Jérôme Bel, Jérôme Bel (1995) © Herman Sorgeloo
Jérôme Bel, Jérôme Bel (1995) © Herman Sorgeloo

26 & 27.06.23

Les Laboratoires d’Aubervilliers

When he created Jérôme Bel in 1995, the choreographer of the same name looked at dance and its frame of representation with the simple yet decisive question – what are the elements that constitute a dance performance? Inspired by Roland Barthes’ essay Writing Degree Zero, Jérôme Bel’s response is a work stripped to the essential: five naked bodies, a lightbulb, a piece of chalk and a blackboard. For want of actually making bodies dance, the choreographer displays their anatomic, functional, social, and symbolic characteristics. In a cave-like atmosphere, the black box of the theatre welcomes the first bodies in which dance originated. With a single lightbulb, a cappella song and naked bodies, Jérôme Bel makes his stamp on his generation and becomes a reference point for the next.
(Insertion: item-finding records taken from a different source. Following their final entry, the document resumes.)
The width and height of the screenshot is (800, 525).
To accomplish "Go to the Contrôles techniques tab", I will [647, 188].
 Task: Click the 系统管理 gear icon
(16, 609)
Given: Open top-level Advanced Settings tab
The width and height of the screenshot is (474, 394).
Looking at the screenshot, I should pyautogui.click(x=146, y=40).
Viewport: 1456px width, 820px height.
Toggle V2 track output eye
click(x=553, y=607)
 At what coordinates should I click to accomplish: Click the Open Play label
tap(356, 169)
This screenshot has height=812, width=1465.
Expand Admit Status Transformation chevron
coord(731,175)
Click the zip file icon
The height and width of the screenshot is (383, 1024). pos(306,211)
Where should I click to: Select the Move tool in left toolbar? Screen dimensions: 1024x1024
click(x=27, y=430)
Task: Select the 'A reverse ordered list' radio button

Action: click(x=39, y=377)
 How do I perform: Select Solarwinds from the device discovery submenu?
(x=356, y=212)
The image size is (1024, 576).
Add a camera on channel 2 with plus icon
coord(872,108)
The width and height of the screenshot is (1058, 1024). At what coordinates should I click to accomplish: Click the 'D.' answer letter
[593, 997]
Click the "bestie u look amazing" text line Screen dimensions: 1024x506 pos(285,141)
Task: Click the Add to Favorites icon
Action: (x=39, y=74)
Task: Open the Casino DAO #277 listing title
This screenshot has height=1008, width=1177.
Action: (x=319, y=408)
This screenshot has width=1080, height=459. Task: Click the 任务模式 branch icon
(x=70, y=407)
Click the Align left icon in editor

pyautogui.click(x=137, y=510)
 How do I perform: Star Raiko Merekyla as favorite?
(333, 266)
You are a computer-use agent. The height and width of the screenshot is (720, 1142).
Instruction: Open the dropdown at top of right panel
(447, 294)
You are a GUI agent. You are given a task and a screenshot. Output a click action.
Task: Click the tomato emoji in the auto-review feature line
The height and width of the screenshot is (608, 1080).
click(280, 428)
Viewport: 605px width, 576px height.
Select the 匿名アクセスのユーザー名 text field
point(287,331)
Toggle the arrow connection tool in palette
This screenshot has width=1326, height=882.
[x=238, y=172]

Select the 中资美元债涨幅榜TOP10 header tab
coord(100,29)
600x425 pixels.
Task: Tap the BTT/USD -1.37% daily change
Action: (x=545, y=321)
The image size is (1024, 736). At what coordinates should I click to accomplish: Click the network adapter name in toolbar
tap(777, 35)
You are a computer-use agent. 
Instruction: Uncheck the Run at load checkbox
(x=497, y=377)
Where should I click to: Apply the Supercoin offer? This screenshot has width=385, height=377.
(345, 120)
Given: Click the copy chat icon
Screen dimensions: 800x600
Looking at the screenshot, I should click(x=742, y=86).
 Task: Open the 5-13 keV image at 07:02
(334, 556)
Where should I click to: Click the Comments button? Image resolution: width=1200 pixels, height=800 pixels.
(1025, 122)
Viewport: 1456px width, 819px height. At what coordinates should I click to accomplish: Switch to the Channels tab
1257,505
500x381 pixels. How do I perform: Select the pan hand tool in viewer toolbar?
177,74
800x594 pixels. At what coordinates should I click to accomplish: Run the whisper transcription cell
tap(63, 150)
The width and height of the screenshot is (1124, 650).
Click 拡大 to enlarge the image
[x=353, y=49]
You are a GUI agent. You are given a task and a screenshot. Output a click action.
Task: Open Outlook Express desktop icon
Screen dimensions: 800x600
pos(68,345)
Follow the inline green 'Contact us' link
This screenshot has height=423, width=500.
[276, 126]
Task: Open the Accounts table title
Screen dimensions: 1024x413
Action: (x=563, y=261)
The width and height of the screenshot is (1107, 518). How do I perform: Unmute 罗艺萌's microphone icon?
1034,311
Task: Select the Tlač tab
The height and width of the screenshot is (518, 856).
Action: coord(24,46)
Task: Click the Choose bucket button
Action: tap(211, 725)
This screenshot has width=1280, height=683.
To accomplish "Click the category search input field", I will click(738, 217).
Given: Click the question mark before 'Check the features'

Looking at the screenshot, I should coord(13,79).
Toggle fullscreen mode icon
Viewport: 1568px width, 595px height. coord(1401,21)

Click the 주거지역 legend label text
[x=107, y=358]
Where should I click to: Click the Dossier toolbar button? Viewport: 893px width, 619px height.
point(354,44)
Now at over 200 performances, still with original interpreters Frédéric Seguette and Claire Haeni, this piece has become an emblem of 1990s conceptual dance and has lost nothing of its radicalism.

Jérôme Bel is a French choreographer who scrutinises the use of choreographic language by producing minimalist shapes that offer up a critical view of what makes a show or perfor-mance and what comes into play when they are received. This issue has been the essence of Bel’s creations since the nineties (nom donné par l’auteur, Jérôme Bel, Shirtologie). His series of portraits also looks at dance as experienced by dancers, including Véronique Doisneau, Cédric Andrieux, and Xiao Ke. Jérôme Bel is currently associate artist at the CN D (2023-2024).